In The Apple Soft Porn Store, I wrote about the standard of some of the content in the App Store. To reiterate, my main problem was not that these applications existed but rather that the parental controls available were not appropriately filtering them out of listings and search.

Today, TechCrunch reports that Apple has started pulling “overtly sexual” applications from the App Store. This is good news for anyone trying to deploy iPhone OS devices in an educational context.

I do feel a little uncomfortable that some developers have had the rug yanked out from under them. That said, if there was one kind of app that it was absolutely clear from day one that Apple looked down upon, it was “adult” apps. Steve Jobs said so on the day he announced the App Store. Why those rules haven’t been enforced I’m not sure (I suspect lack of staff effort), but they are being enforced now.

Additionally, I just did a little check and iTunes (on the desktop) now hides the screenshots of apps whose ratings are above the level set in iTunes’ parental controls. That was one of my main concerns in the earlier post and Apple has addressed this, which is great.

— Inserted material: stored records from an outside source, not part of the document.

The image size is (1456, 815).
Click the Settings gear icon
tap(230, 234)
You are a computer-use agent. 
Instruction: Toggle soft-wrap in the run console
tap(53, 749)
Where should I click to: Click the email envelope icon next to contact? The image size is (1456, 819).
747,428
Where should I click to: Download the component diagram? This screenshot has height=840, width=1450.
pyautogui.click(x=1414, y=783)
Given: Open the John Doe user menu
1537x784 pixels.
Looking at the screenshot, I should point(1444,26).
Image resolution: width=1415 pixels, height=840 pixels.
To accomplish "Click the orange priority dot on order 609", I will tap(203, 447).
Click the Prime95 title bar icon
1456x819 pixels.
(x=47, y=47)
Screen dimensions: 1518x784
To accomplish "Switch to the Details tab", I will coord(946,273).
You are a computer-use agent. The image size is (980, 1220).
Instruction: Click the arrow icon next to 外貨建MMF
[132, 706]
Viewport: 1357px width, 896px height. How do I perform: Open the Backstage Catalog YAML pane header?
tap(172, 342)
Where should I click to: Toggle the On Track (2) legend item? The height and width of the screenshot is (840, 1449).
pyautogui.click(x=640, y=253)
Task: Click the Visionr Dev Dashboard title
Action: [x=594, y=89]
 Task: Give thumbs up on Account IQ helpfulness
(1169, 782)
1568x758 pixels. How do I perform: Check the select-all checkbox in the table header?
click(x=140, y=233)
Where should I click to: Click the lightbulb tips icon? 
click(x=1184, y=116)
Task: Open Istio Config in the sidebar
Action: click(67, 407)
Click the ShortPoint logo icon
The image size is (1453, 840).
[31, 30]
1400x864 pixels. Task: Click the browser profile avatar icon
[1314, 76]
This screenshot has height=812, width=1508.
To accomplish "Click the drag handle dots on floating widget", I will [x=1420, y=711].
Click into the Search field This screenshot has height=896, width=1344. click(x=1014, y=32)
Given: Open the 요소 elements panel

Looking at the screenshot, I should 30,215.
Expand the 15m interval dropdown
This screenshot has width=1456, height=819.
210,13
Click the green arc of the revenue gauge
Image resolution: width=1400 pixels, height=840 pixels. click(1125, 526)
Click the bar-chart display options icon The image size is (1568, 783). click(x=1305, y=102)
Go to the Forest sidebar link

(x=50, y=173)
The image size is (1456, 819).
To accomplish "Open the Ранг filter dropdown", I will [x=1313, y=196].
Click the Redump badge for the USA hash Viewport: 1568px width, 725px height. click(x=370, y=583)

An unfortunate consequence of this, though, is that developers whose apps retrieve content from the web will all have their screenshots hidden. It’s not my concern right now but, in the longer term, Apple needs to develop a way to distinguish between “Frequent/Intense {sexual,gambling, drug use,violent} content” and “accesses the internet”.

I should add that I don’t really claim personal credit for this. Apple’s emails to developers cite “numerous customer complaints” which, I bet, outweigh my complaints 1000-to-1. Having said that, it was fairly clear that the App Store as it stood was inappropriate for use in schools and, with the launch of the iPad, I’m sure that’s a market Apple want to target.